Seiten kann man genauso wie Artikel editieren. Sie tauchen aber nicht auf der Startseite auf. Man kann sie aber ins Menü aufnehmen, damit ein Homepage-Besucher sie überhaupt finden kann. Dazu klickt man im Administrationsbereich auf Design -> Menü und fügt dort dann die entsprechende Seite dem Menü hinzu. Das Menü kann man sehr simpel per Drag+Drop verändern und untergliedern (Achtung: eingerückte Einträge erscheinen als Unterpunkte der darüberstehenden Einträge).

Höhere Administration: Für und über Administratoren

Benutzer erstellen

Wir benutzen nur zwei Sorten Benutzer: Redakteure und Administratoren. Während Redakteure Artikel schreiben dürfen und sonst nicht so viel machen können, dürfen Administratoren alles. Sie dürfen am Design herumpfuschen, sie dürfen Plugins installieren, sie dürfen die Seite kaputt machen, sie dürfen … naja, alles. Wer sich nicht sicher ist, was er tut, sollte die Finger von all diesen netten Einstellungen lassen, die man als Administrator verändern kann. Aber was man immer mal wieder braucht, sind die Benutzereinstellungen.

In der Fachschaft sollten immer mindestens zwei Seitenadministratoren vorhanden sein, damit wenn jemand ausfällt oder keine Lust hat, jemand anders immer noch als Ansprechpartner zur Verfügung steht. Grundsätzlich gilt: Wer regelmäßig aktiv mitarbeitet und vertrauenswürdig ist, sollte einen Administratorenaccount bekommen. Dadurch ist gesichert, dass immer irgendjemand da ist, der „was machen“ kann.
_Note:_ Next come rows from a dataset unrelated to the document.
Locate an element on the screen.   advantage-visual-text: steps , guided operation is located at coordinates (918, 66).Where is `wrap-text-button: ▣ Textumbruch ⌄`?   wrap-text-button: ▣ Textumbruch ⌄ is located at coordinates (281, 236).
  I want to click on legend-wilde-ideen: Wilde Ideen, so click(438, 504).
Wenn ein Benutzer aus der Fachschaft ausscheidet, sollte man ihm seine Benutzerrechte wegnehmen. Dazu sollte man nicht den Benutzer löschen, sondern ihn auf „Abonnent“ umstellen (der darf auch nichts machen außer lesen). Überhaupt sollte man nie einen Benutzer löschen. Tut man das, verschwinden nämlich seine Artikel mit ihm – und das ist für Sitzungsprotokolle z.B. sehr unpraktisch.

Updates

Der zweite Grund, warum wir immer ein paar Administratoren brauchen, sind Updates. Updates sind zum einen technische Verbesserungen, zum anderen Sicherheitsupdates. Während uns technische Verbesserungen (weitgehend) egal sein können, sind Sicherheitsupdates wichtig. Darum ist es wichtig, dass die WordPress-Software und die Plugins immer mal wieder aktualisiert werden, denn alte Versionen enthalten (bekannte) Sicherheitslücken, über die man die Seite für dubiose Zwecke missbrauchen könnte.
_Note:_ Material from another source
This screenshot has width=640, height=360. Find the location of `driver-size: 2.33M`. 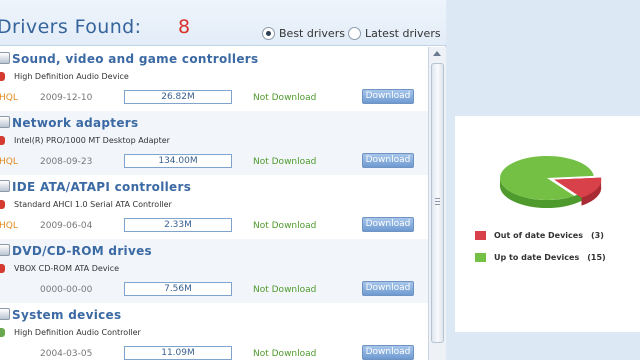

driver-size: 2.33M is located at coordinates (178, 225).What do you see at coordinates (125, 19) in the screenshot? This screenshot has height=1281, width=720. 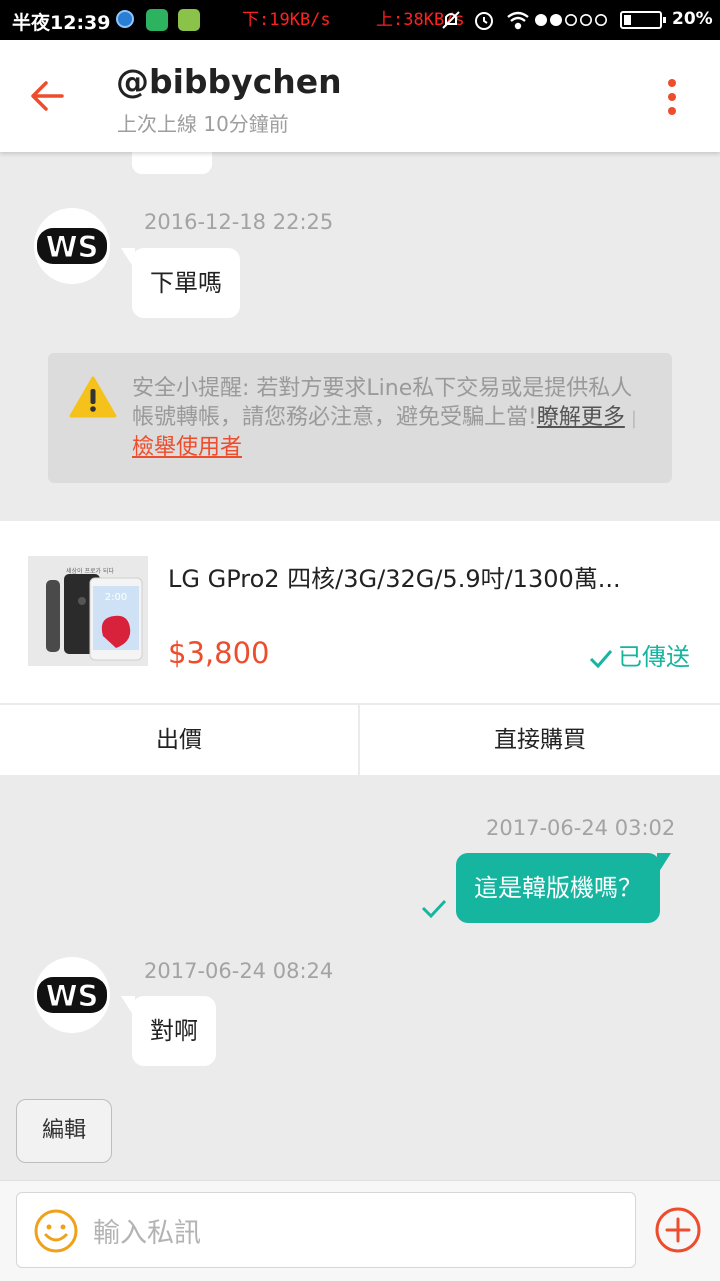 I see `app-notification-icon` at bounding box center [125, 19].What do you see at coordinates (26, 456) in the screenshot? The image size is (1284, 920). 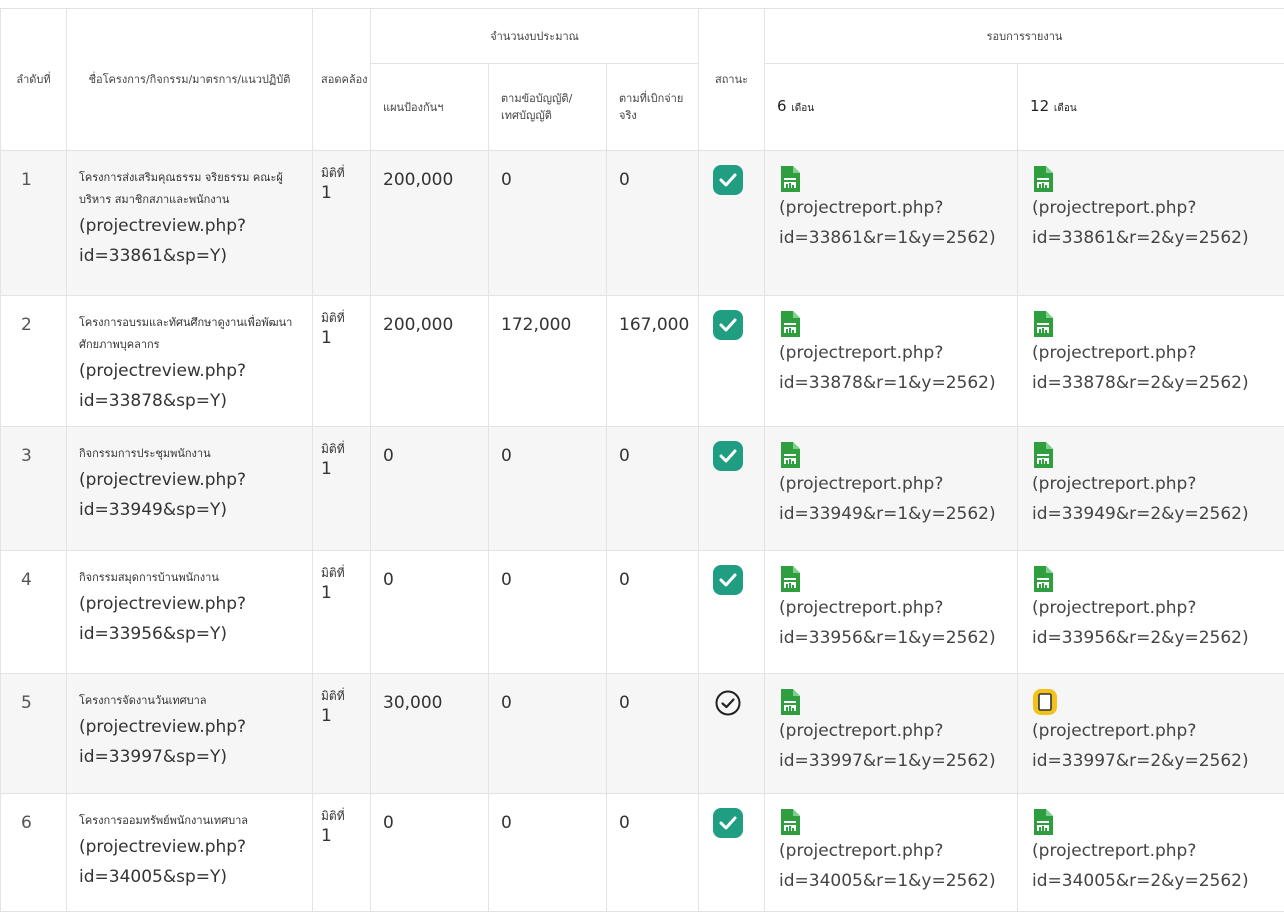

Dazu klickt man einfach in der Administrationsoberfläche auf Dashboard -> Aktualisierungen und installiert die neue Version, wenn es eine gibt (darauf wird man normalerweise auch deutlich hingewiesen).

Plugins

Plugins sind Erweiterungen, die man „installieren“ kann und die dann im Idealfall einfach so sofort funktionieren. Das klappt erfahrungsgemäß manchmal schon und manchmal nicht, aber kaputt  machen sie normalerweise nichts, denn man kann sie einfach wieder deaktivieren und hat dann den Vorher-Zustand zurück.

Plugins kann man über Plugins -> Installieren installieren. Es gibt eine Unmenge an Plugins für WordPress für die unterschiedlichsten Zwecke.

Design

Das Design der Seite läuft auf Themen. Themen sind sozusagen „Designpakete“, die fertig und (einigermaßen) funktionsfähig geliefert werden. Man kann für WordPress eine Unmenge an Themen bekommen, die völlig unterschiedlich aussehen und funktionieren. Manche sind schön, manche praktisch, manche beides, und manche weder noch. Oft kann man das nur rauskriegen, wenn man es ausprobiert.

Beim Spielen mit Themes ist ein wenig Vorsicht angesagt. Es kann passieren, dass nach einem Theme-Wechsel bestimmte Sachen nicht mehr funktionieren (Menüs verschwinden, Kopfzeilenbilder gehen flöten, man findet etliche Dinge nicht mehr etc). Meistens kann man das mit ein wenig Suchen und Reparieren beheben. Wenn nicht, sollte man lieber auf das alte Thema zurückwechseln.

Themenwechsel sind ein größerer Eingriff, aber außer dem Design kann man nicht viel kaputt machen. Und das kann man notfalls wiederherstellen. Es sieht normalerweise nach einem Themenwechsel erstmal recht wüst aus; hat man aber die Menüs neu erstellt und ein paar Designelemente neu eingebaut (z.B. das Kopfzeilenbild), sieht es oft schon wieder ganz akzeptabel aus.